I don't know what the tool looks like and if it uses a mandrel in the pin hole to keep from making it smaller so the pin should be made to fit like the factory made it. Even with a mandrel you could shrink it.
Gap never concerned me much but if too small, pressure escaping will be at a much higher pressure. Seems to me that would tend to cut steel worse.

DougGuy
12-15-2015, 11:56 AM
To answer your last specific question, no I do not think there is HARM per se in fitting the cylinder end shake out, IF it doesn't open the b/c gap enough that you start getting erosion and flame cutting of the fire ring (the flat part at the end of the barrel that meets the cylinder face). Obviously this is brought on by burning powder gases escaping, so any widening of this gap would allow more burning powder gases to escape, this one is a no brainer, 2+2=4.

If you tighten an entire Ruger, it may last many generations and stay tight IF and ONLY IF the cylinder is align bored with the barrel at full lockup. Any misalignment in the cylinder throat will cause the forces of impact to start beating on the latch bolt under the cylinder, and also the pin that holds the latch bolt. This is where the gun will start to show wear faster. That's why it's better to leave the slack in a Ruger, as 44man said, it has it's own ways of absorbing and distributing the energy from firing.

There have been some big name 'smiths turn out some fantastic work on Ruger SA revolvers, I can think of reading a few gun rags in the 90s that featured some of these guns now and then, but they had done the entire job which included align boring, welding the window in the frame where the bolt latch sits, making a narrower bolt latch, and making a cylinder with smaller bolt cuppets. I am sure the lucky souls that own some of these gloat over them and rightfully so, but I fear most are safe queens and an article of pride in workmanship rather than everyday working guns.



This cylinder was reamed but see the black areas that the reamer never touched. That is off side wear from being too tight. Same on every throat. Line bored. You should see the cone and rifling.

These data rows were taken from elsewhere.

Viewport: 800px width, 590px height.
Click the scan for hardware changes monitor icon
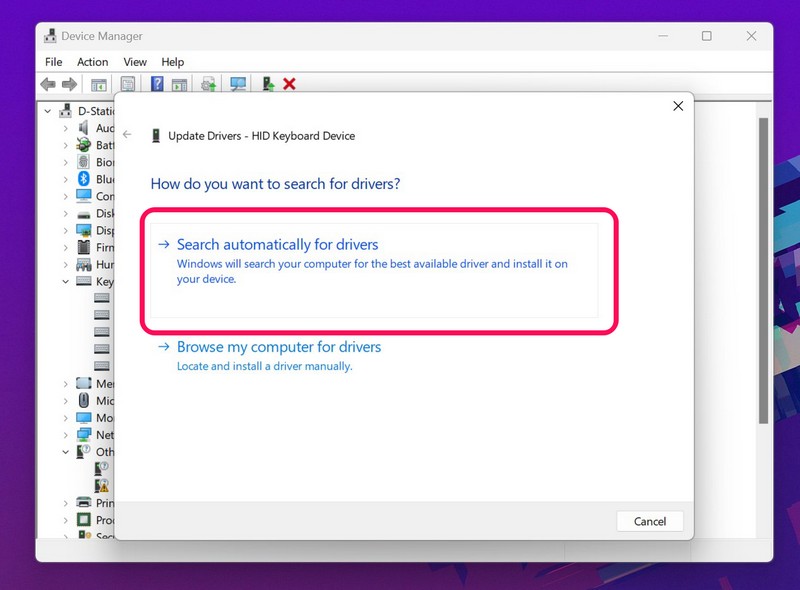pos(238,85)
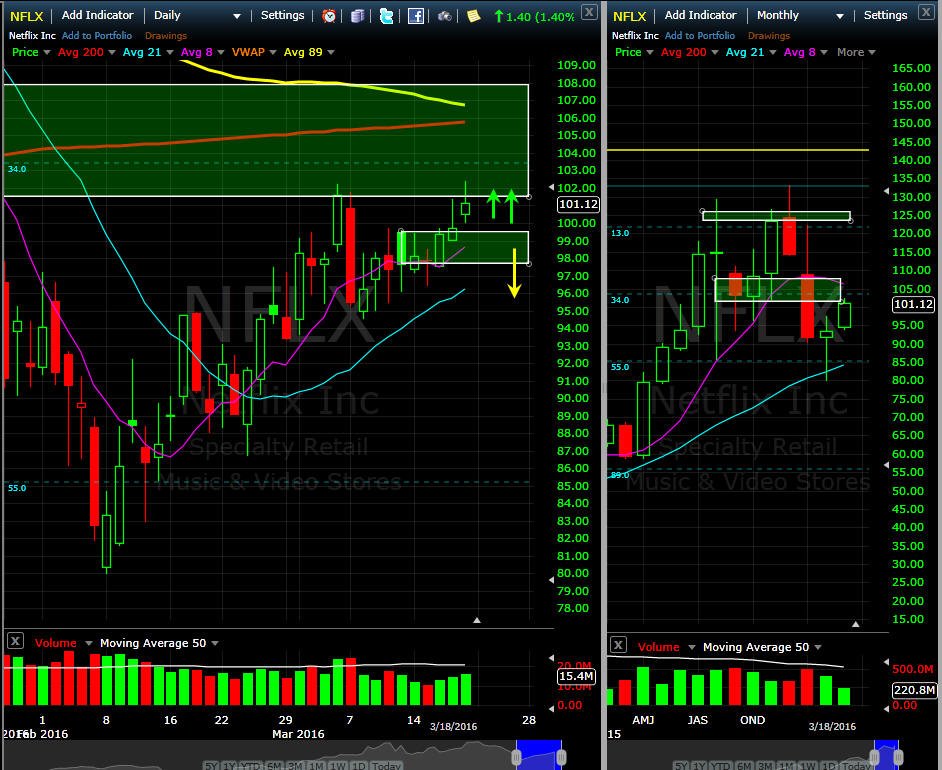Expand the More indicators menu

click(856, 52)
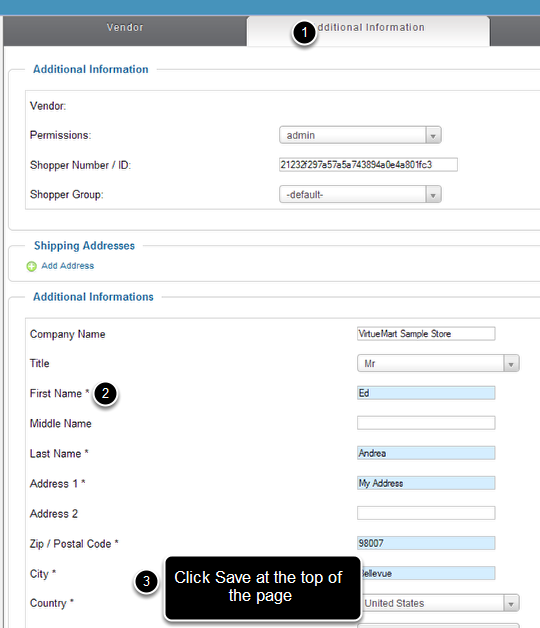Click the First Name field containing Ed
The image size is (540, 628).
[426, 393]
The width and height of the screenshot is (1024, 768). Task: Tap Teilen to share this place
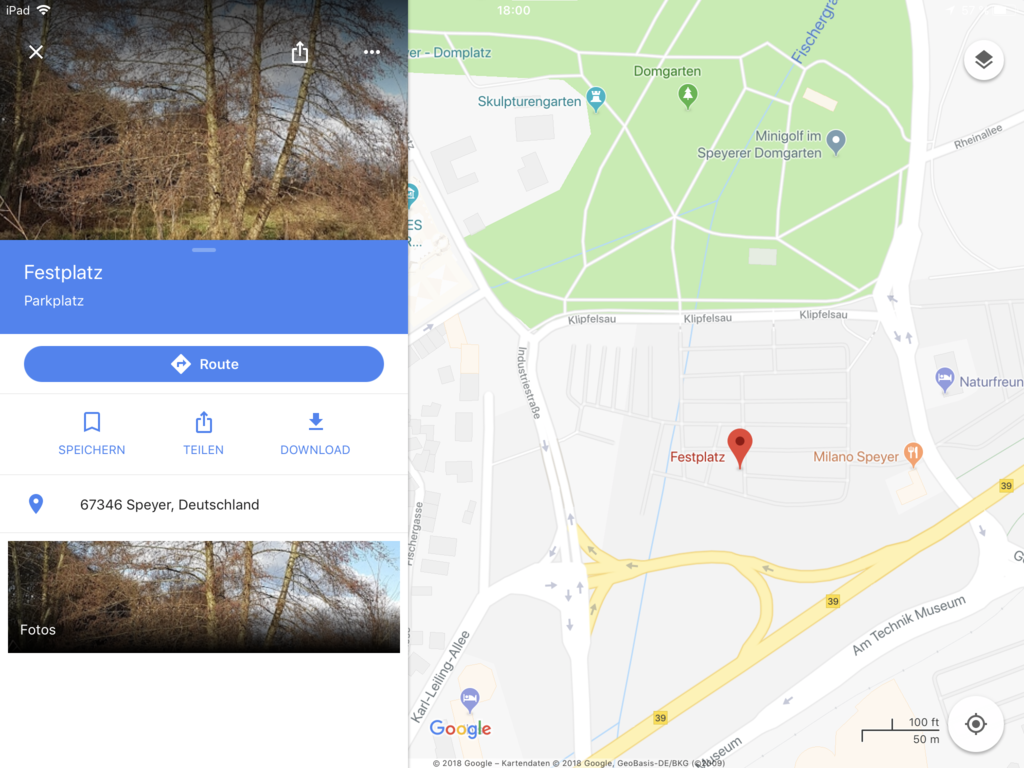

Tell you something else that is quite common to do this, using a reamer that doesn't have an absolutely snug fitting bushing. Solid nose reamers are VERY likely to ream throats off center and the dark areas are areas that are NOT cut by the reamer's flutes. Usually this is from egg shaped throats but it can be from a reamer that fits too loosely in the throats as well allowing the tool to take a cut that is not centered in the chamber.

Whiterabbit
12-15-2015, 12:05 PM
It's funny how I assumed it would be understood that addressing endshake would have to necessarily include:

Examine gas ring bearing surface
Examine ratchet bearing surface
Examine BC gap
Examine headspace

Since all are affected by using the tool. but I can definitely see how it might not be read that way. And certainly by any other hobbyist who might read this and not instinctively know these factors would be affected by adjusting endplay. Thanks for addressing it specifically.

44man
12-16-2015, 09:24 AM
Tell you something else that is quite common to do this, using a reamer that doesn't have an absolutely snug fitting bushing. Solid nose reamers are VERY likely to ream throats off center and the dark areas are areas that are NOT cut by the reamer's flutes. Usually this is from egg shaped throats but it can be from a reamer that fits too loosely in the throats as well allowing the tool to take a cut that is not centered in the chamber.
True and I did use a good bushing and only cut after damage was done. Each throat had the wear in exactly the same spot. I also cut the forcing cone and brought the gun from 6" at 50 down to 1" groups.
He would not send the gun back since the factory wanted too much to repair it.
Damage was done by shooting factory loads since when the gun was new, throat slugs were round.
The .454 has a lot of side force when a bullet hits the barrel edge, it used to spit pretty bad.
But it worked out and he is happy, started to load for it and now uses cast.
I also eased off on the cylinder lock on the proper side to give it a little wiggle.